▶ _Fragmento del documento_:
- - - - -
Schopenhauer no es conocido por escribir sobre primitivismo, pero en uno de sus libros dijo algo significativo al respecto: los salvajes se devoran entre sí y los civilizados se engañan mutuamente. La primera de las aserciones podía referirse al canibalismo practicado por algunos grupos minoritarios y motivados por circunstancias especiales; por lo demás nada que se pudiera generalizar a todos los grupos. Pero la segunda no puede ser más acertada. El poder, una vez institucionalizado, no sabe hacer otra cosa que engañar a sus súbditos para justificarse, extendiendo esta práctica entre todos e imponiendo un modo de vida supuestamente cooperativo entre los individuos, pero que no deja de ser una cooperación motivada por el interés personal. El medio usado es el de la mentira mutua y la competitividad por ver quién es el más eficaz. Este es el verdadero legado del “buen civilizado”.

Son muchos los que podrán recurrir al avance tecnológico y la ciencia como signo de progreso. Empezando porque todos estos avances surgen y se extienden gracias al poder y porque a este le interesa, es decir, son impuestos por la violencia para incrementar el control social, aquellos no son más que eslabones de la propia cadena trazada por la civilización. Las supuestas comodidades que dichos avances nos han proporcionado no son más que necesidades inventadas por la civilización y desarrolladas hasta el extremo por el mundo moderno. Recurrir a ellas para vanagloriar el presente no es más que admitir la victoria del poder.

En la actualidad, el mundo ficticio que ha montado este periodo relativamente corto en comparación con el del hombre primitivo amenaza con destruir sino totalmente, al menos parcial e irreversiblemente la naturaleza que el ser humano se ha empeñado en dominar. Mediante un sistema económico imperante que ha desarrollado un modo de vida basado en el consumismo desenfrenado, el despilfarro y el agotamiento de los recursos, una sociedad que no da importancia alguna a que la población crezca de forma desorbitada, y una filosofía absurda por la que el humanismo más obtuso es justificado por la casi totalidad de la humanidad, privándose a su vez cualquier progreso de tipo moral y racional, el resultado es que ahora más que nunca los estragos en la naturaleza y en las formas de vida -tanto humana como animal- son infinitamente mayores que cualquier otra época. Lo extraordinario es que el impacto es tanto mayor a medida que avanzamos en el tiempo. Por tanto, permítaseme justificar que si el estado salvaje que describió Rousseau era un mito en parte, el estado civilizado lo es totalmente.
- - - - -
▶ _Registros sin procesar_:

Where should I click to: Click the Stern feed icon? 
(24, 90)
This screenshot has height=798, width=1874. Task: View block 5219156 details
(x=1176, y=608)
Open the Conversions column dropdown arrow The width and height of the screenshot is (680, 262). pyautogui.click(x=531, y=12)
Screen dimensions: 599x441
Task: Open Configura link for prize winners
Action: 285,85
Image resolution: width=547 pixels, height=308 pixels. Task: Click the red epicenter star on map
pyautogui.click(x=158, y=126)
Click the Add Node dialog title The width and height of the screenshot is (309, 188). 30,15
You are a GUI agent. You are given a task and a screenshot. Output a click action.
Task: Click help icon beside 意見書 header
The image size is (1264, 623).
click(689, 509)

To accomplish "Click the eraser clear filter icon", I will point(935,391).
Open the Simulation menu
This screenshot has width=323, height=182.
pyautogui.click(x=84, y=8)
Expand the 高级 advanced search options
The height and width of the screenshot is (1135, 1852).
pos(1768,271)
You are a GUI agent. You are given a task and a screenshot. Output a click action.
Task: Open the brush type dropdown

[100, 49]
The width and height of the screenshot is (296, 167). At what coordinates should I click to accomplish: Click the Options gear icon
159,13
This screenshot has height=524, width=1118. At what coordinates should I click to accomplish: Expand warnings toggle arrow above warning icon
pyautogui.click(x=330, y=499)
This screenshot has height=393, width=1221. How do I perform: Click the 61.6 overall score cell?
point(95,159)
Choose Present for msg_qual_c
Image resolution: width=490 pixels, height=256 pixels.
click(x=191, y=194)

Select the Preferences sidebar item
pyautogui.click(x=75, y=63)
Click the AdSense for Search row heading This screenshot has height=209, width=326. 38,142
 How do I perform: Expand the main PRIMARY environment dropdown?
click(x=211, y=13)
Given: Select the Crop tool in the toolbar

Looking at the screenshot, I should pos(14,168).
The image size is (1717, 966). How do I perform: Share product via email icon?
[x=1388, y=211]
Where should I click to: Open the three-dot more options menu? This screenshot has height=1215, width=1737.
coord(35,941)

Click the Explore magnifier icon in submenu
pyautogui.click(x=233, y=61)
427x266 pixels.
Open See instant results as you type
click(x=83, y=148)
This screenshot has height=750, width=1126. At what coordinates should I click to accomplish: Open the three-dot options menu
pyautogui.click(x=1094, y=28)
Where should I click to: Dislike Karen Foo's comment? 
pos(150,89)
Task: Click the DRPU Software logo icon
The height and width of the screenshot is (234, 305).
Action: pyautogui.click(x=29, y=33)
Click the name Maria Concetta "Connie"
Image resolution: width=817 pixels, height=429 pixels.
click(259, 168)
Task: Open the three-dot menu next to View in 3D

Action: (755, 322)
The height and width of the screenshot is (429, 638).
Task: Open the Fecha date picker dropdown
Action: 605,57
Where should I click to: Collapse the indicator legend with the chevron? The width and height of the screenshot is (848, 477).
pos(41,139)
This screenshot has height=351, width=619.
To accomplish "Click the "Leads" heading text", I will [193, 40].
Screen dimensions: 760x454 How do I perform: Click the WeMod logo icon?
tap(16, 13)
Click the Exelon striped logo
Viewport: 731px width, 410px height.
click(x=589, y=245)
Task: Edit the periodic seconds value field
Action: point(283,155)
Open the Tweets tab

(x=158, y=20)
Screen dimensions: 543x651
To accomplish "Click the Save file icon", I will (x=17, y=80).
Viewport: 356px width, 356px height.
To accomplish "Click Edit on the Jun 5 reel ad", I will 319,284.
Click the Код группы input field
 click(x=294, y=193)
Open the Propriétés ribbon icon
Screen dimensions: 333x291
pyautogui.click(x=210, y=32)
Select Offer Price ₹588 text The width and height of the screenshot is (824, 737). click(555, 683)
- - - - -
▶ _Tareas_:
A – Ordena como lista numerada los registros que van desde la línea que contiene "Select the Preferences sidebar item" hasta la línea que contiene "click(x=83, y=148)", ambas incluidas, y omite las líneas en blanco.
B – Retoma el fragmento sobre la civilización y el estado salvaje y continúalo a partir de su última oración.
El fragmento y los registros no guardan relación entre sí.

▶ _Respuestas por tarea_:
A –
1. Select the Preferences sidebar item
2. pyautogui.click(x=75, y=63)
3. Click the AdSense for Search row heading This screenshot has height=209, width=326. 38,142
4.  How do I perform: Expand the main PRIMARY environment dropdown?
5. click(x=211, y=13)
6. Given: Select the Crop tool in the toolbar
7. Looking at the screenshot, I should pos(14,168).
8. The image size is (1717, 966). How do I perform: Share product via email icon?
9. [x=1388, y=211]
10. Where should I click to: Open the three-dot more options menu? This screenshot has height=1215, width=1737.
11. coord(35,941)
12. Click the Explore magnifier icon in submenu
13. pyautogui.click(x=233, y=61)
14. 427x266 pixels.
15. Open See instant results as you type
16. click(x=83, y=148)

B –
Marshall Sahlins es un antropólogo que ha estudiado de forma amplia el mundo salvaje previo a la civilización además de los grupos actuales y sus conclusiones van en esta misma línea. Según afirma nunca en la historia ha habido un periodo de hambre como el de la actualidad, hasta el punto de que ésta aumenta según evoluciona la cultura. Él se ha centrado en la cuestión del hambre en el sentido de que no deja de ser un acto criminal el hecho de que más de un tercio de la humanidad pase hambre mientras otros pocos viven en la opulencia. No obstante, la misma regla se le puede aplicar a todos los males derivados de la civilización.

Otro gran estudioso de la condición humana en la historia y la cultura como Lewis Mumford desmonta con pruebas convincentes “el mito de la máquina” para desmentir la teoría oficial por la que durante años se le ha atribuido a la invención de herramientas y a la mecanización una importancia infundada en detrimento del lenguaje o los rituales, incluso afirmando el hecho de que el uso de herramientas no podía haberse desarrollado sin la organización social y la magia atribuidas a los hombres primitivos.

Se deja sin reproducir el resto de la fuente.